* _Instructions to follow_
From the records below, please repeat exactly the line that has "Where should I click to: Click the", the line that has "You are a computer-use", and every line between them, and nothing else.

Recorded data:
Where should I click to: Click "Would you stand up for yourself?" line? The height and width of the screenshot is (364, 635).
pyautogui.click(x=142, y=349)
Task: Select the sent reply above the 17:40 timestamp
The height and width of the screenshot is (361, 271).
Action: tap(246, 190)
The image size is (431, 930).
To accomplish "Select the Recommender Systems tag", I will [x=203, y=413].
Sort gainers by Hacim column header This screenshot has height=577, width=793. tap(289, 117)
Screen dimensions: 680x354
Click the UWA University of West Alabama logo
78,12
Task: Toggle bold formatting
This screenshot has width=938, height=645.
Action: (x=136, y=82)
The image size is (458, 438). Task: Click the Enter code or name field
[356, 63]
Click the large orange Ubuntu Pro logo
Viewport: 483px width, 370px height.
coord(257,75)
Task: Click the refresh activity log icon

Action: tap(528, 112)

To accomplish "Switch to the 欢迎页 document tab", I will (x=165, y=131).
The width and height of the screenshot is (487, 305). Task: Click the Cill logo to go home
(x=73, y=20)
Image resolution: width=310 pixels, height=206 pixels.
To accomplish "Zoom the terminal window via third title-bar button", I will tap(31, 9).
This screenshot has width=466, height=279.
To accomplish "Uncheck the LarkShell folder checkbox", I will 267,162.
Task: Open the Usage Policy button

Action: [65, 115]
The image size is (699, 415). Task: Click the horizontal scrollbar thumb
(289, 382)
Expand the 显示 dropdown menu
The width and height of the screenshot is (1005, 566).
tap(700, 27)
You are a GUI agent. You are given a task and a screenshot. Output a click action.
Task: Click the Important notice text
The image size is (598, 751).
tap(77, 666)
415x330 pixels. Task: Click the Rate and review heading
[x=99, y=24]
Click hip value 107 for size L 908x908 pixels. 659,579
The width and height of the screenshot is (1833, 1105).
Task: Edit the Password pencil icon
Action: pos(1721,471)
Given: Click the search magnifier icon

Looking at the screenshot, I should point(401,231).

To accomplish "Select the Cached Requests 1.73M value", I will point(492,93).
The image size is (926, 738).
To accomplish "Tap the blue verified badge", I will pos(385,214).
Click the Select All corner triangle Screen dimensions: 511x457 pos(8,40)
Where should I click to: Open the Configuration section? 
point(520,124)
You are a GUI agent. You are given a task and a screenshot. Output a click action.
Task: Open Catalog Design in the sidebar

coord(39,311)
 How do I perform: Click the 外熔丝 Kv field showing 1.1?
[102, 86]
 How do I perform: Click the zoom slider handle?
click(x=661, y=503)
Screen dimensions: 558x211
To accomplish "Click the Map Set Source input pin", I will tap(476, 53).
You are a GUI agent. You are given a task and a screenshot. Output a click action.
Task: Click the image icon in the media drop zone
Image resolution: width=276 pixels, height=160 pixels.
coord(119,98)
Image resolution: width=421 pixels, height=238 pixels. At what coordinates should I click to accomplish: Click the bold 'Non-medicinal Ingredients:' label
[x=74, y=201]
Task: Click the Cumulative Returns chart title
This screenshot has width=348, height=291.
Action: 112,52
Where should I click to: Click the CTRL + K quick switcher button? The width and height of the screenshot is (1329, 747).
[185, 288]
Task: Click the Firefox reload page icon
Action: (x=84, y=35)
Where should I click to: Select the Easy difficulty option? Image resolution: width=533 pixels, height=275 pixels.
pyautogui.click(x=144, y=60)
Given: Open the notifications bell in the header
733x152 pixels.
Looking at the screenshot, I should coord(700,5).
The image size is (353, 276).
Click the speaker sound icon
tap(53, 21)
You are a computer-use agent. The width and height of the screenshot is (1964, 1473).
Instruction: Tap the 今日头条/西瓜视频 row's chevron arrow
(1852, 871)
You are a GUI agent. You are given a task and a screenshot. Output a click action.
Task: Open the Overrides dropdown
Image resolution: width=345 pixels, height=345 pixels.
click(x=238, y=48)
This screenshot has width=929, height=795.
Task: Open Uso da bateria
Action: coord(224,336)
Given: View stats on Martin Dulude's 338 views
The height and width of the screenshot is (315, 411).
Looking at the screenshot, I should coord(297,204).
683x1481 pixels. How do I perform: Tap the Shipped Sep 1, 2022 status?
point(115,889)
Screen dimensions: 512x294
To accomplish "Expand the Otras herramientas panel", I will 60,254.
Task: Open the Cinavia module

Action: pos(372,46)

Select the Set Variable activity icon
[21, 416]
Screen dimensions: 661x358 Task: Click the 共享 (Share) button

* _Output below_
Where should I click to: Click the CTRL + K quick switcher button? The width and height of the screenshot is (1329, 747).
[185, 288]
Task: Click the Firefox reload page icon
Action: (x=84, y=35)
Where should I click to: Select the Easy difficulty option? Image resolution: width=533 pixels, height=275 pixels.
pyautogui.click(x=144, y=60)
Given: Open the notifications bell in the header
733x152 pixels.
Looking at the screenshot, I should coord(700,5).
The image size is (353, 276).
Click the speaker sound icon
tap(53, 21)
You are a computer-use agent. The width and height of the screenshot is (1964, 1473).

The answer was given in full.